Material supplied section start

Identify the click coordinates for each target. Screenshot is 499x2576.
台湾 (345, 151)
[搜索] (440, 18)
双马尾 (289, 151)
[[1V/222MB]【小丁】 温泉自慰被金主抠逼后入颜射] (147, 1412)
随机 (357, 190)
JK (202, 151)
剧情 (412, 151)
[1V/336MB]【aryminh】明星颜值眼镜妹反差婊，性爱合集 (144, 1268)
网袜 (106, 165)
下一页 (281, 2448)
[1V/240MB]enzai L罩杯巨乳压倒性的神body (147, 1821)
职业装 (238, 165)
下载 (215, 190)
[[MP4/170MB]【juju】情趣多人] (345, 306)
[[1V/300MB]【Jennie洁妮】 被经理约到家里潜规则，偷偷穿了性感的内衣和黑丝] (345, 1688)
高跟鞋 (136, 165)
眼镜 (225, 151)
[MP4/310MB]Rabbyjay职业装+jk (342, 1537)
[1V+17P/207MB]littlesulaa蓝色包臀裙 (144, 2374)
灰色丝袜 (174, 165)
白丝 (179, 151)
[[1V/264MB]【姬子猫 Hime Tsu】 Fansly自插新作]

Material supplied section end

» **Try it**:
Each entry must be retyped exactly as it was written above.

» **Task solution**:
Identify the click coordinates for each target. Screenshot is 499x2576.
台湾 (345, 151)
[搜索] (440, 18)
双马尾 (289, 151)
[[1V/222MB]【小丁】 温泉自慰被金主抠逼后入颜射] (147, 1412)
随机 (357, 190)
JK (202, 151)
剧情 (412, 151)
[1V/336MB]【aryminh】明星颜值眼镜妹反差婊，性爱合集 (144, 1268)
网袜 (106, 165)
下一页 (281, 2448)
[1V/240MB]enzai L罩杯巨乳压倒性的神body (147, 1821)
职业装 (238, 165)
下载 (215, 190)
[[MP4/170MB]【juju】情趣多人] (345, 306)
[[1V/300MB]【Jennie洁妮】 被经理约到家里潜规则，偷偷穿了性感的内衣和黑丝] (345, 1688)
高跟鞋 (136, 165)
眼镜 (225, 151)
[MP4/310MB]Rabbyjay职业装+jk (342, 1537)
[1V+17P/207MB]littlesulaa蓝色包臀裙 (144, 2374)
灰色丝袜 (174, 165)
白丝 (179, 151)
[[1V/264MB]【姬子猫 Hime Tsu】 Fansly自插新作]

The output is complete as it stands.